→ TASK DETAILS
Which lines of the listing below contain the word "agent"? Copy each of them.

================

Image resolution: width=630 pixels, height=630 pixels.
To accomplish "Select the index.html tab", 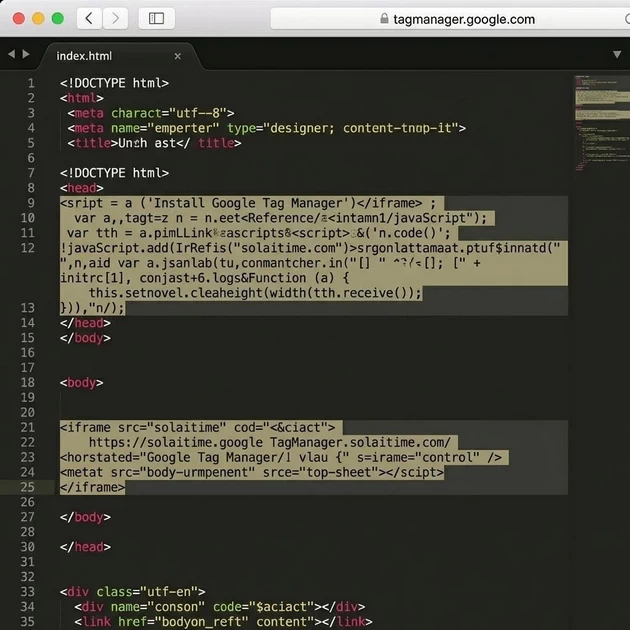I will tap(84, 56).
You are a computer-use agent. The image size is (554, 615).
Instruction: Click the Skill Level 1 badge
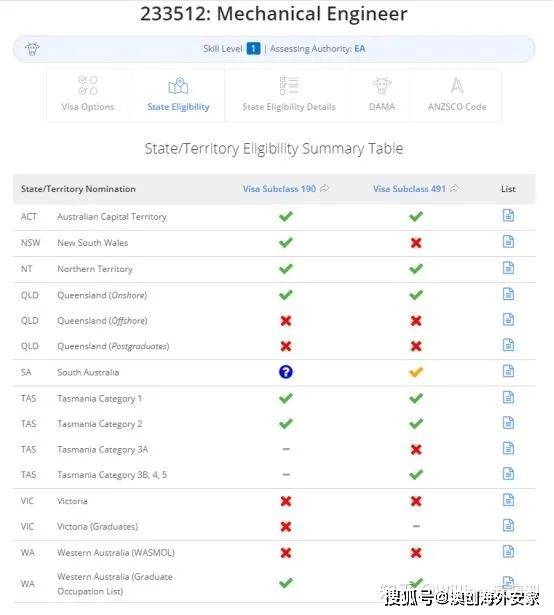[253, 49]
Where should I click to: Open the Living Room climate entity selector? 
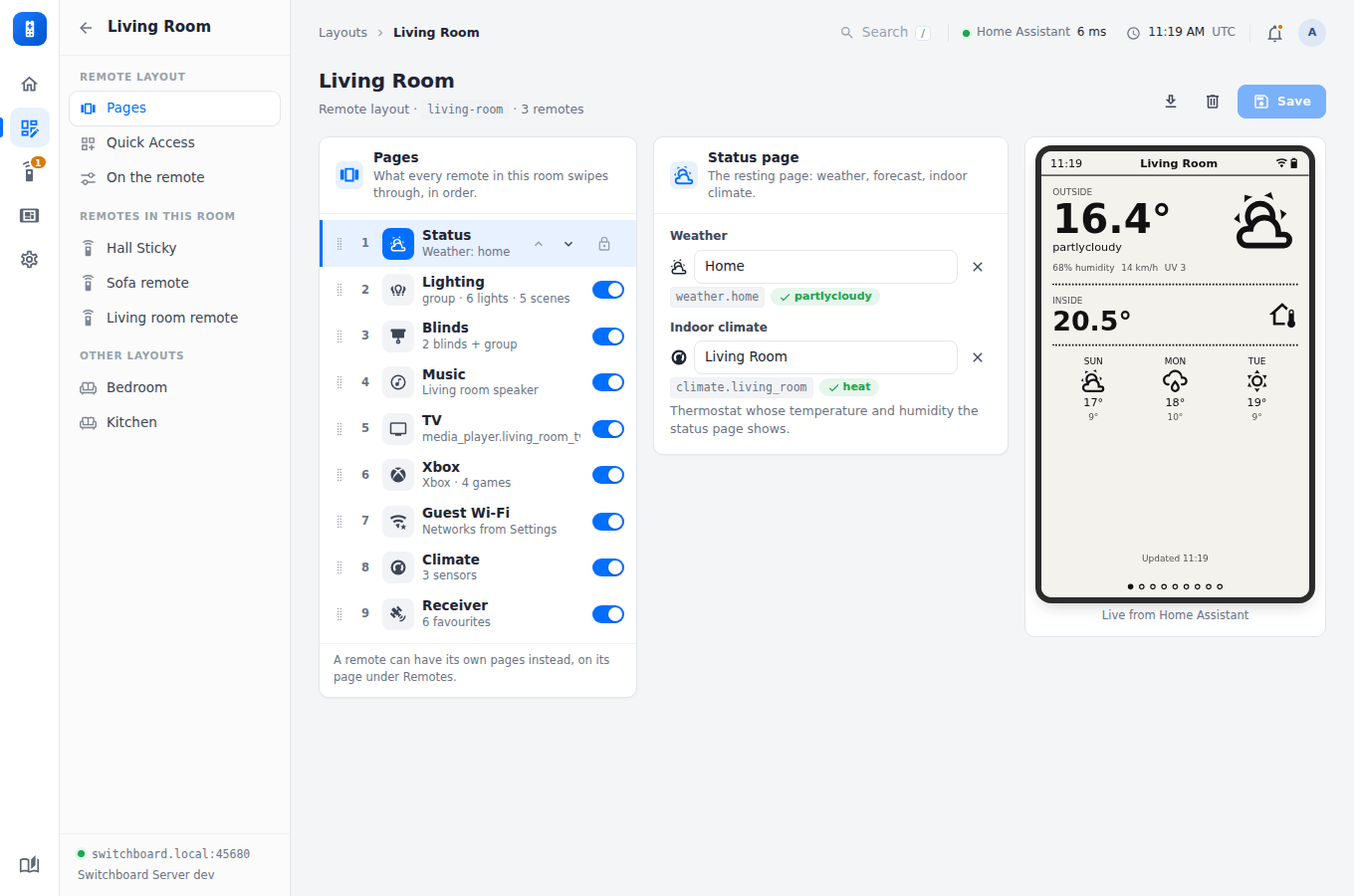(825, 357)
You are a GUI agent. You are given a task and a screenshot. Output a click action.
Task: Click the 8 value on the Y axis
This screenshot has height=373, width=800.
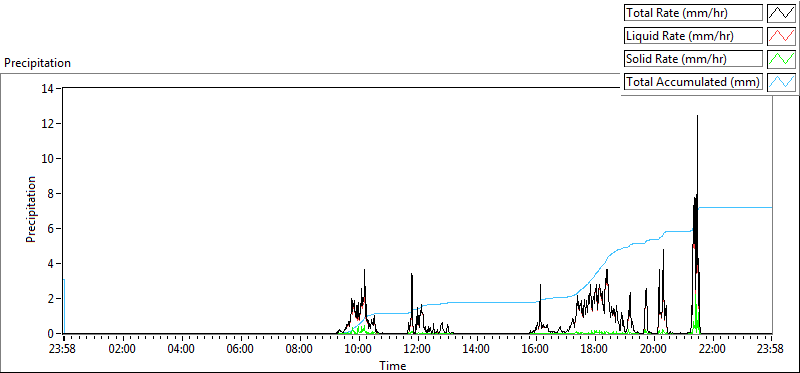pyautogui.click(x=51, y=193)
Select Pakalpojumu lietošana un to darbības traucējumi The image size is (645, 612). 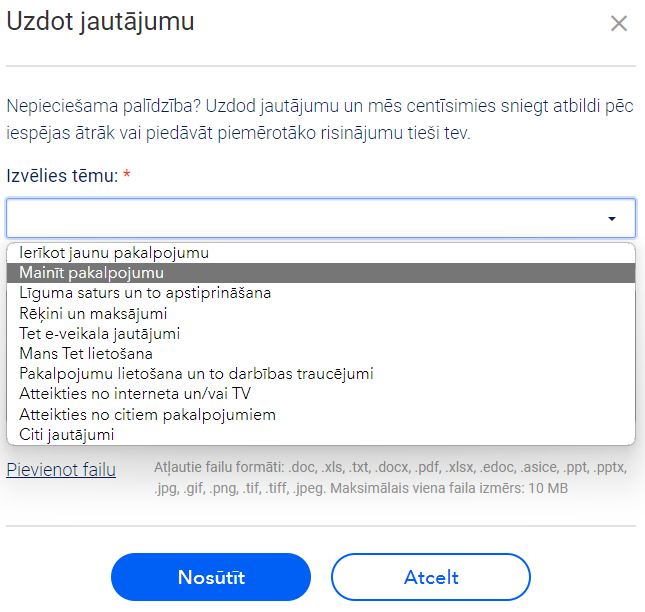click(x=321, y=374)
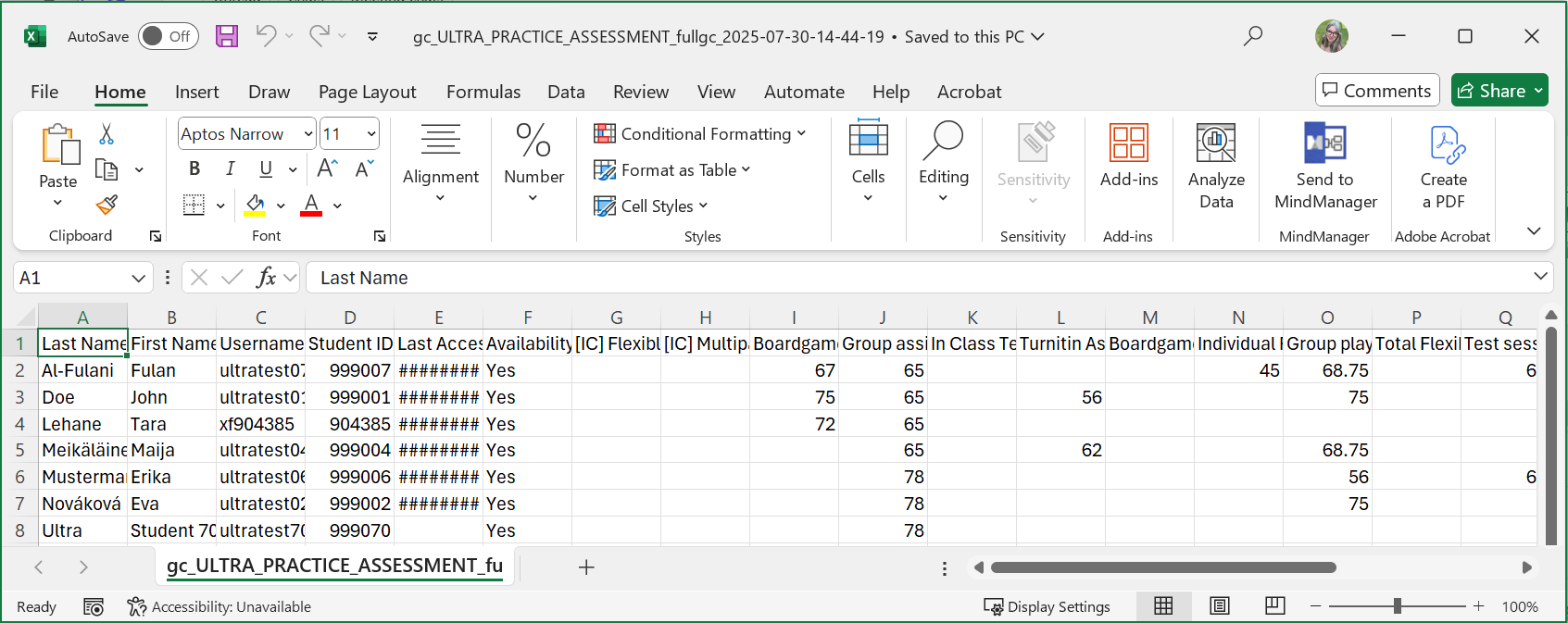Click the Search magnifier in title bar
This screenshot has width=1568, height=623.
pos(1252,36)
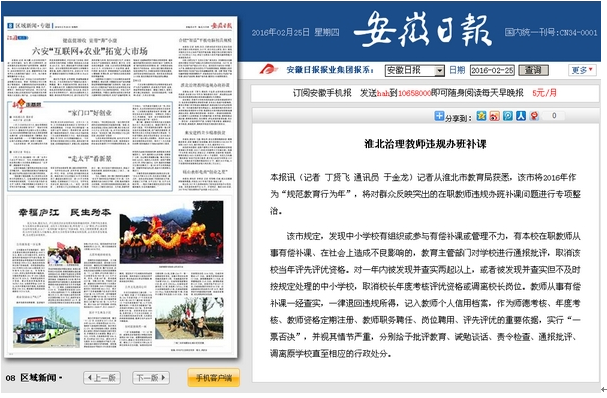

================

→ TASK ANSWER
You are a computer-use agent. The image size is (554, 615).
You are a GUI agent. You are given a task and a screenshot. Output a click action.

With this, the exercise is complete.